Requirement: Repeat the entries exactly as they are written.

Saved entries:
▼

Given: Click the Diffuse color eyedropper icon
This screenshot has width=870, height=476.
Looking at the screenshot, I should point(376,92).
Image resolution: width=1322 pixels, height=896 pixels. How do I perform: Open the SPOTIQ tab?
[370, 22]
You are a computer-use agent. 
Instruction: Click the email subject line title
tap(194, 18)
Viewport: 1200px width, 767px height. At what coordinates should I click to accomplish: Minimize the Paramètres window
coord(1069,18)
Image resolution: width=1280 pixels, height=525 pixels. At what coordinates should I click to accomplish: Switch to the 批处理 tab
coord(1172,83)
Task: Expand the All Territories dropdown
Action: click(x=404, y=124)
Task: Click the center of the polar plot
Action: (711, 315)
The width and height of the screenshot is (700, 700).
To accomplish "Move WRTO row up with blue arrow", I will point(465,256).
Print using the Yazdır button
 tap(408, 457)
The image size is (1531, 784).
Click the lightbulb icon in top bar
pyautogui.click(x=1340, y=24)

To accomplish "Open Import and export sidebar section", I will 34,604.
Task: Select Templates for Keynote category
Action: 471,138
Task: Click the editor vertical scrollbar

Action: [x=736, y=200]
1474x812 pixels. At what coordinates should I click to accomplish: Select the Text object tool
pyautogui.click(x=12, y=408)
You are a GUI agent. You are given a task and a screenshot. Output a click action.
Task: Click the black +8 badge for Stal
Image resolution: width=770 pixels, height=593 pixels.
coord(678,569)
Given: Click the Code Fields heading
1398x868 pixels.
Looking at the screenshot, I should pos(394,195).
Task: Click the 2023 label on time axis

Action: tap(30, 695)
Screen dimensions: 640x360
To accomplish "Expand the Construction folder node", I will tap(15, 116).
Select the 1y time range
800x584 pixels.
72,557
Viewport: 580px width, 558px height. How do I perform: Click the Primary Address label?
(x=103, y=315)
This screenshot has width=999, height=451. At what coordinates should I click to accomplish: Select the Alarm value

▲

Exercise answer:
Given: Click the Diffuse color eyedropper icon
This screenshot has width=870, height=476.
Looking at the screenshot, I should point(376,92).
Image resolution: width=1322 pixels, height=896 pixels. How do I perform: Open the SPOTIQ tab?
[370, 22]
You are a computer-use agent. 
Instruction: Click the email subject line title
tap(194, 18)
Viewport: 1200px width, 767px height. At what coordinates should I click to accomplish: Minimize the Paramètres window
coord(1069,18)
Image resolution: width=1280 pixels, height=525 pixels. At what coordinates should I click to accomplish: Switch to the 批处理 tab
coord(1172,83)
Task: Expand the All Territories dropdown
Action: click(x=404, y=124)
Task: Click the center of the polar plot
Action: (711, 315)
The width and height of the screenshot is (700, 700).
To accomplish "Move WRTO row up with blue arrow", I will point(465,256).
Print using the Yazdır button
 tap(408, 457)
The image size is (1531, 784).
Click the lightbulb icon in top bar
pyautogui.click(x=1340, y=24)

To accomplish "Open Import and export sidebar section", I will 34,604.
Task: Select Templates for Keynote category
Action: 471,138
Task: Click the editor vertical scrollbar

Action: [x=736, y=200]
1474x812 pixels. At what coordinates should I click to accomplish: Select the Text object tool
pyautogui.click(x=12, y=408)
You are a GUI agent. You are given a task and a screenshot. Output a click action.
Task: Click the black +8 badge for Stal
Image resolution: width=770 pixels, height=593 pixels.
coord(678,569)
Given: Click the Code Fields heading
1398x868 pixels.
Looking at the screenshot, I should pos(394,195).
Task: Click the 2023 label on time axis

Action: tap(30, 695)
Screen dimensions: 640x360
To accomplish "Expand the Construction folder node", I will tap(15, 116).
Select the 1y time range
800x584 pixels.
72,557
Viewport: 580px width, 558px height. How do I perform: Click the Primary Address label?
(x=103, y=315)
This screenshot has width=999, height=451. At what coordinates should I click to accomplish: Select the Alarm value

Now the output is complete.